TASK DESCRIPTION
Extract all lines in the data that contain the word "computer".

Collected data
__________________________________________________
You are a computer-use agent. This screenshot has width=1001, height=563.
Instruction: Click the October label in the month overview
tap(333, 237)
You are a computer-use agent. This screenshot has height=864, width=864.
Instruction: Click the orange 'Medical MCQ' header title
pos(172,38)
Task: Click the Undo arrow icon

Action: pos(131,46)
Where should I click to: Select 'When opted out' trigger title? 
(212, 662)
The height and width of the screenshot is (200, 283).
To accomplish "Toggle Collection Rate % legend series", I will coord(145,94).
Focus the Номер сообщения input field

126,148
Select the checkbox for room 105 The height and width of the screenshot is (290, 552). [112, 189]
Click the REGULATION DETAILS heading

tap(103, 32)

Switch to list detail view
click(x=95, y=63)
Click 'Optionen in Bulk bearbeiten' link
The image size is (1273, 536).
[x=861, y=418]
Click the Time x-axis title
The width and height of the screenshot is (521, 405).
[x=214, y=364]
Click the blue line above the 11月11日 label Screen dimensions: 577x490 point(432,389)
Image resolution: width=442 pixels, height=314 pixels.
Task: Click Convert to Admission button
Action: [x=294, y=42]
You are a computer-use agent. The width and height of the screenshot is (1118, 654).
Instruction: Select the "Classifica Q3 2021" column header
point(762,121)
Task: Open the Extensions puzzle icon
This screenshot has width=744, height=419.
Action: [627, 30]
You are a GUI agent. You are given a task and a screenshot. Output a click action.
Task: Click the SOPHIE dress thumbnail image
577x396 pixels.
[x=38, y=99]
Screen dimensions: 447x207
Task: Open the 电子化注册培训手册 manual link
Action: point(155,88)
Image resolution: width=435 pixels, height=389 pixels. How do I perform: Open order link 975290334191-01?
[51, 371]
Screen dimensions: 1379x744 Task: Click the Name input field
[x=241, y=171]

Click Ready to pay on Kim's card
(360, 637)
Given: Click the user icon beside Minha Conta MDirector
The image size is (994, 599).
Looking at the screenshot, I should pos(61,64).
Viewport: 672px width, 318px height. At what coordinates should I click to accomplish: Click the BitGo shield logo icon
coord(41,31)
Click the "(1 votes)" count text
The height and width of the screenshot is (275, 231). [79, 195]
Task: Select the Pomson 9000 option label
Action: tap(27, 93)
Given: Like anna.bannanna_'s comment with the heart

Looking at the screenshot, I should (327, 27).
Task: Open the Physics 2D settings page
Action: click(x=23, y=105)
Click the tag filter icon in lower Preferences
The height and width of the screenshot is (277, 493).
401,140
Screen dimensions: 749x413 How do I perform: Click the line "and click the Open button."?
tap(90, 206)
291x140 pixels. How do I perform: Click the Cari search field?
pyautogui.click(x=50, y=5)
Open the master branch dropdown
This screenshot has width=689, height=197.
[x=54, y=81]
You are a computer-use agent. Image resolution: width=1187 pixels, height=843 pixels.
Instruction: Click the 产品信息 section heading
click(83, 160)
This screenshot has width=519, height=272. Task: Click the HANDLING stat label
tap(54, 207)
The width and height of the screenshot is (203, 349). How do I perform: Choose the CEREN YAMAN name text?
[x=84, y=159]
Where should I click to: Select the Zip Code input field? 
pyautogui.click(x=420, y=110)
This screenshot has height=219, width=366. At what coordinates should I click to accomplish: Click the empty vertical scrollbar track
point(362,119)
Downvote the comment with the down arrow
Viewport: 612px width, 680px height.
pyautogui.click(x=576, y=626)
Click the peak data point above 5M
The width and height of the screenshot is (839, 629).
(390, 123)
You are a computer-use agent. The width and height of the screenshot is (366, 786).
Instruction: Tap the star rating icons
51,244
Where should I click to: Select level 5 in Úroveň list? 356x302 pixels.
__________________________________________________
OUTPUT OF THE EXERCISE
You are a computer-use agent. This screenshot has width=1001, height=563.
You are a computer-use agent. This screenshot has height=864, width=864.
You are a computer-use agent. The width and height of the screenshot is (1118, 654).
You are a computer-use agent. Image resolution: width=1187 pixels, height=843 pixels.
You are a computer-use agent. The width and height of the screenshot is (366, 786).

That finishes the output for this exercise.